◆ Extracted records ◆
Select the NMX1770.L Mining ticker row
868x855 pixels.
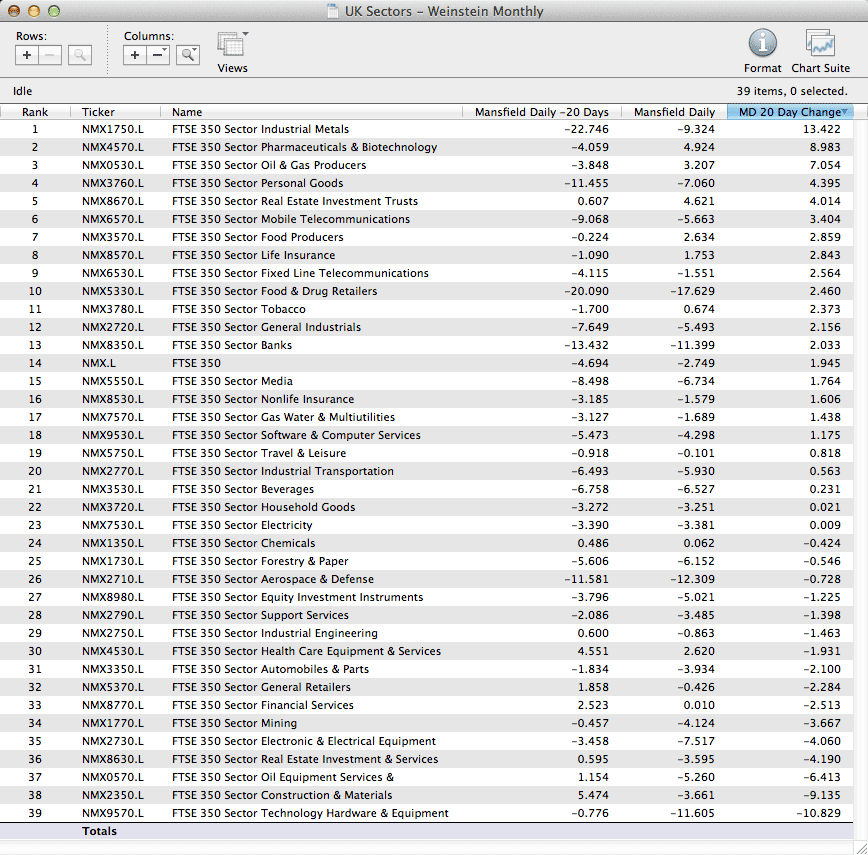113,723
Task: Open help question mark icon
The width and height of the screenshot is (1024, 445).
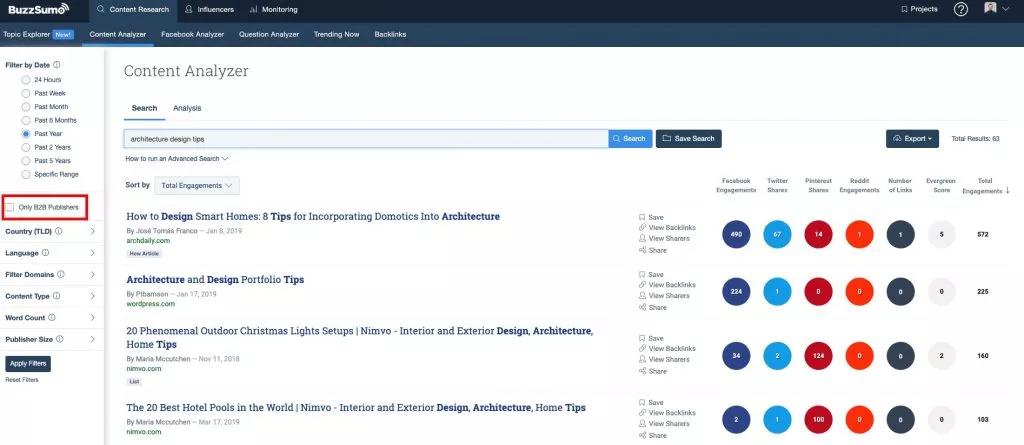Action: pos(961,9)
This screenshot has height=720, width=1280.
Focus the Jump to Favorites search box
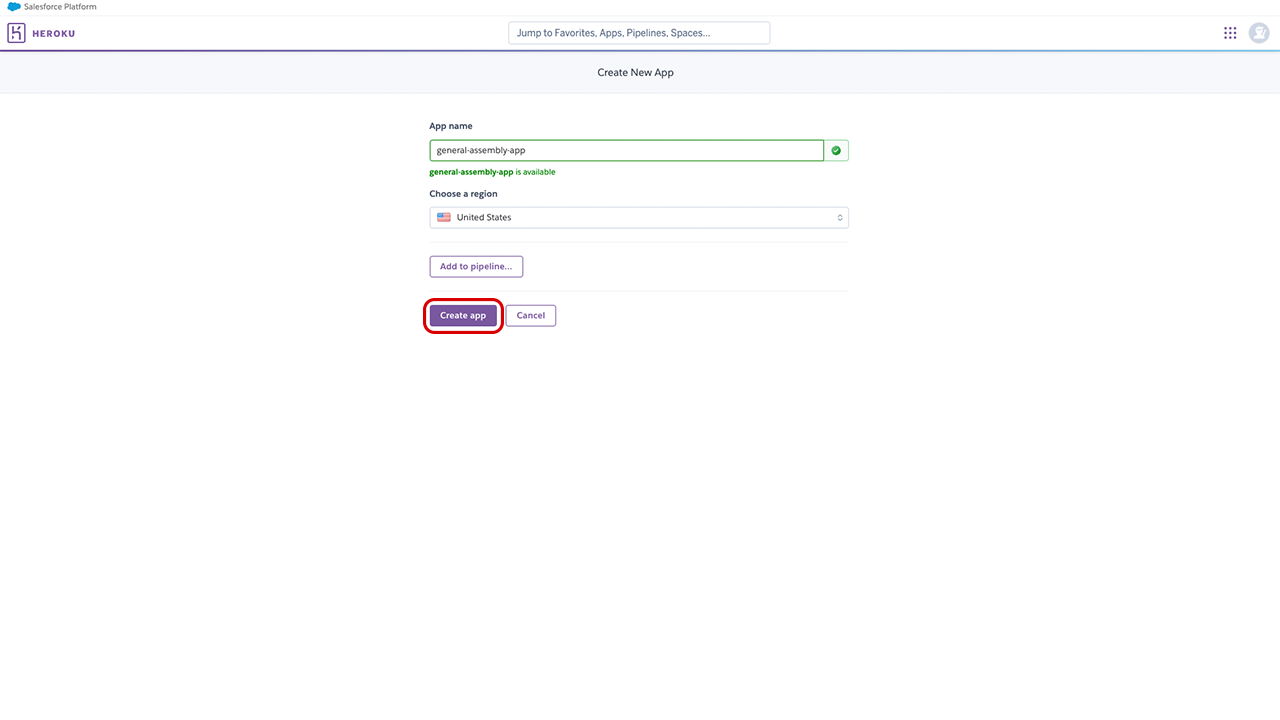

◆ What you have to do ◆
Each line of the records above must be repeated exactly, but no picture belongs in the copy.

◆ Final answer ◆
Select the NMX1770.L Mining ticker row
868x855 pixels.
113,723
Task: Open help question mark icon
The width and height of the screenshot is (1024, 445).
Action: pos(961,9)
This screenshot has height=720, width=1280.
Focus the Jump to Favorites search box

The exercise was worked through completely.